> Your goal
Give back all of the data exactly. Leave nothing out.
══ Records
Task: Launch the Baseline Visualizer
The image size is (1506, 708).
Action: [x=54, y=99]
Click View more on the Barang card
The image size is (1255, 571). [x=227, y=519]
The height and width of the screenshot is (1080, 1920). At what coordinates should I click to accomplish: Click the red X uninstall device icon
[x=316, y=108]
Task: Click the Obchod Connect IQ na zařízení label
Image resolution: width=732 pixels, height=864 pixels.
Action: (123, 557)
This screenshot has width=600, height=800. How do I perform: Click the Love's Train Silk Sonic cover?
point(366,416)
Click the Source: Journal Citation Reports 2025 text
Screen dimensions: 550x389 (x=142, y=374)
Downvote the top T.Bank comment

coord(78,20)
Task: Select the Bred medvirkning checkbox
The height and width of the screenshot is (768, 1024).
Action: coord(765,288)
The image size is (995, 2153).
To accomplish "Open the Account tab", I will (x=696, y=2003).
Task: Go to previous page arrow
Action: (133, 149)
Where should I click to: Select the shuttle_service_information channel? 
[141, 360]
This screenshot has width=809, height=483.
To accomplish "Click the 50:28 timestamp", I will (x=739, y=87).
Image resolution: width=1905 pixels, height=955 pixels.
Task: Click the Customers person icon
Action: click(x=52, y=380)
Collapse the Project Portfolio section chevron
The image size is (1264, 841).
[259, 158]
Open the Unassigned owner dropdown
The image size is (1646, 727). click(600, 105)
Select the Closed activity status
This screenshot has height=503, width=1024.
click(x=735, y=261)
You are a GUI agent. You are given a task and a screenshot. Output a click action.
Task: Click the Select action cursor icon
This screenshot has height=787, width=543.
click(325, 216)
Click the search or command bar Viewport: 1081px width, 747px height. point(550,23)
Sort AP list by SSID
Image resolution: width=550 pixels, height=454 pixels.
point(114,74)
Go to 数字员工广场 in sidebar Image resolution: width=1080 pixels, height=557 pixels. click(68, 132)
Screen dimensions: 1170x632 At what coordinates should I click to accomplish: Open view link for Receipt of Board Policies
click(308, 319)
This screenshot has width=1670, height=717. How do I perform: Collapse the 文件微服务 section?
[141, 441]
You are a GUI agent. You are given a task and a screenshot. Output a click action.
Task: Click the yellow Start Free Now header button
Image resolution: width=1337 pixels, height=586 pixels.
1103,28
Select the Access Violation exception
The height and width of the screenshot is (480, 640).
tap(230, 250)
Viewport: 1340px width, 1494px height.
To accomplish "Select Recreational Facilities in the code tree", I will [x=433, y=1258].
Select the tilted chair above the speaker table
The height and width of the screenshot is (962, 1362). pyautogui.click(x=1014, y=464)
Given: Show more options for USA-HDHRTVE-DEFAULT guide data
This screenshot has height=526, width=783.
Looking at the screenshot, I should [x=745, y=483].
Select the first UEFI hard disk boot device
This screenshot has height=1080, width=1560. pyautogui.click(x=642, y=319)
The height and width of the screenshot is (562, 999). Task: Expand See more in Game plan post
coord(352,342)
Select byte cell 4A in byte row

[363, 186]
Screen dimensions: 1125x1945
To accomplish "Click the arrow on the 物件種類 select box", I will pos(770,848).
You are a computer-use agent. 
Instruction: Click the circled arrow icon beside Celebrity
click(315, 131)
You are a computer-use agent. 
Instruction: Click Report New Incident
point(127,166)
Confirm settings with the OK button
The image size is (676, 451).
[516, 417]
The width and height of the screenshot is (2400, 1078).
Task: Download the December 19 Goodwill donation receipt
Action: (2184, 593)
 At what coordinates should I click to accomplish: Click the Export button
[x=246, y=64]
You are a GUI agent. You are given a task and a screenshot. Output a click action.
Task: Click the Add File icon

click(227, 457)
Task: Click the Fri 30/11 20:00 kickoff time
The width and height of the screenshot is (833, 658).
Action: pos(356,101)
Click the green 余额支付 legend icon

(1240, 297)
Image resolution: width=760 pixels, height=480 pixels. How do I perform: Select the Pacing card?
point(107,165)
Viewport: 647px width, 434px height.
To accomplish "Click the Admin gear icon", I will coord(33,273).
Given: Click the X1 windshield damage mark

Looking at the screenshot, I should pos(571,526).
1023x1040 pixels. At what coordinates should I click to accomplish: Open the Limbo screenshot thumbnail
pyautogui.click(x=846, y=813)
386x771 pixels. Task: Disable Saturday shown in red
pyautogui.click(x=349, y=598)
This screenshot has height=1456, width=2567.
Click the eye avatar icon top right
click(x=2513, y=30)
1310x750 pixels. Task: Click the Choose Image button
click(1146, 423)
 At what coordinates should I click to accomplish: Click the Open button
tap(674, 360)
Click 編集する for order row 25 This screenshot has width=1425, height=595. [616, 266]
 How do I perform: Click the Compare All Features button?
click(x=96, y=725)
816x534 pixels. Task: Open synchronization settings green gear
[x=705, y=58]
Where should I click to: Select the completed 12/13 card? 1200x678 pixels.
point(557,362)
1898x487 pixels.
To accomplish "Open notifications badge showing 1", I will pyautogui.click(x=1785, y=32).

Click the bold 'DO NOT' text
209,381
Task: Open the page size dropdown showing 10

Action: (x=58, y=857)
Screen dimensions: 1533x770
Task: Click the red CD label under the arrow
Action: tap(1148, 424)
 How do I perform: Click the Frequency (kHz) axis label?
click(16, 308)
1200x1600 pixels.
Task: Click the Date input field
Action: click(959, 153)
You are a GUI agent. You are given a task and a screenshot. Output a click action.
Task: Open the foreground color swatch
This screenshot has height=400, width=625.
════
> Written answer
Task: Launch the Baseline Visualizer
The image size is (1506, 708).
Action: [x=54, y=99]
Click View more on the Barang card
The image size is (1255, 571). [x=227, y=519]
The height and width of the screenshot is (1080, 1920). At what coordinates should I click to accomplish: Click the red X uninstall device icon
[x=316, y=108]
Task: Click the Obchod Connect IQ na zařízení label
Image resolution: width=732 pixels, height=864 pixels.
Action: (123, 557)
This screenshot has width=600, height=800. How do I perform: Click the Love's Train Silk Sonic cover?
point(366,416)
Click the Source: Journal Citation Reports 2025 text
Screen dimensions: 550x389 (x=142, y=374)
Downvote the top T.Bank comment

coord(78,20)
Task: Select the Bred medvirkning checkbox
The height and width of the screenshot is (768, 1024).
Action: coord(765,288)
The image size is (995, 2153).
To accomplish "Open the Account tab", I will (x=696, y=2003).
Task: Go to previous page arrow
Action: (133, 149)
Where should I click to: Select the shuttle_service_information channel? 
[141, 360]
This screenshot has width=809, height=483.
To accomplish "Click the 50:28 timestamp", I will (x=739, y=87).
Image resolution: width=1905 pixels, height=955 pixels.
Task: Click the Customers person icon
Action: click(x=52, y=380)
Collapse the Project Portfolio section chevron
The image size is (1264, 841).
[259, 158]
Open the Unassigned owner dropdown
The image size is (1646, 727). click(600, 105)
Select the Closed activity status
This screenshot has height=503, width=1024.
click(x=735, y=261)
You are a GUI agent. You are given a task and a screenshot. Output a click action.
Task: Click the Select action cursor icon
This screenshot has height=787, width=543.
click(325, 216)
Click the search or command bar Viewport: 1081px width, 747px height. point(550,23)
Sort AP list by SSID
Image resolution: width=550 pixels, height=454 pixels.
point(114,74)
Go to 数字员工广场 in sidebar Image resolution: width=1080 pixels, height=557 pixels. click(68, 132)
Screen dimensions: 1170x632 At what coordinates should I click to accomplish: Open view link for Receipt of Board Policies
click(308, 319)
This screenshot has width=1670, height=717. How do I perform: Collapse the 文件微服务 section?
[141, 441]
You are a GUI agent. You are given a task and a screenshot. Output a click action.
Task: Click the yellow Start Free Now header button
Image resolution: width=1337 pixels, height=586 pixels.
1103,28
Select the Access Violation exception
The height and width of the screenshot is (480, 640).
tap(230, 250)
Viewport: 1340px width, 1494px height.
To accomplish "Select Recreational Facilities in the code tree", I will [x=433, y=1258].
Select the tilted chair above the speaker table
The height and width of the screenshot is (962, 1362). pyautogui.click(x=1014, y=464)
Given: Show more options for USA-HDHRTVE-DEFAULT guide data
This screenshot has height=526, width=783.
Looking at the screenshot, I should [x=745, y=483].
Select the first UEFI hard disk boot device
This screenshot has height=1080, width=1560. pyautogui.click(x=642, y=319)
The height and width of the screenshot is (562, 999). Task: Expand See more in Game plan post
coord(352,342)
Select byte cell 4A in byte row

[363, 186]
Screen dimensions: 1125x1945
To accomplish "Click the arrow on the 物件種類 select box", I will pos(770,848).
You are a computer-use agent. 
Instruction: Click the circled arrow icon beside Celebrity
click(315, 131)
You are a computer-use agent. 
Instruction: Click Report New Incident
point(127,166)
Confirm settings with the OK button
The image size is (676, 451).
[516, 417]
The width and height of the screenshot is (2400, 1078).
Task: Download the December 19 Goodwill donation receipt
Action: (2184, 593)
 At what coordinates should I click to accomplish: Click the Export button
[x=246, y=64]
You are a GUI agent. You are given a task and a screenshot. Output a click action.
Task: Click the Add File icon

click(227, 457)
Task: Click the Fri 30/11 20:00 kickoff time
The width and height of the screenshot is (833, 658).
Action: pos(356,101)
Click the green 余额支付 legend icon

(1240, 297)
Image resolution: width=760 pixels, height=480 pixels. How do I perform: Select the Pacing card?
point(107,165)
Viewport: 647px width, 434px height.
To accomplish "Click the Admin gear icon", I will coord(33,273).
Given: Click the X1 windshield damage mark

Looking at the screenshot, I should pos(571,526).
1023x1040 pixels. At what coordinates should I click to accomplish: Open the Limbo screenshot thumbnail
pyautogui.click(x=846, y=813)
386x771 pixels. Task: Disable Saturday shown in red
pyautogui.click(x=349, y=598)
This screenshot has height=1456, width=2567.
Click the eye avatar icon top right
click(x=2513, y=30)
1310x750 pixels. Task: Click the Choose Image button
click(1146, 423)
 At what coordinates should I click to accomplish: Click the Open button
tap(674, 360)
Click 編集する for order row 25 This screenshot has width=1425, height=595. [616, 266]
 How do I perform: Click the Compare All Features button?
click(x=96, y=725)
816x534 pixels. Task: Open synchronization settings green gear
[x=705, y=58]
Where should I click to: Select the completed 12/13 card? 1200x678 pixels.
point(557,362)
1898x487 pixels.
To accomplish "Open notifications badge showing 1", I will pyautogui.click(x=1785, y=32).

Click the bold 'DO NOT' text
209,381
Task: Open the page size dropdown showing 10

Action: (x=58, y=857)
Screen dimensions: 1533x770
Task: Click the red CD label under the arrow
Action: tap(1148, 424)
 How do I perform: Click the Frequency (kHz) axis label?
click(16, 308)
1200x1600 pixels.
Task: Click the Date input field
Action: click(959, 153)
You are a GUI agent. You are given a task and a screenshot. Output a click action.
Task: Open the foreground color swatch
This screenshot has height=400, width=625.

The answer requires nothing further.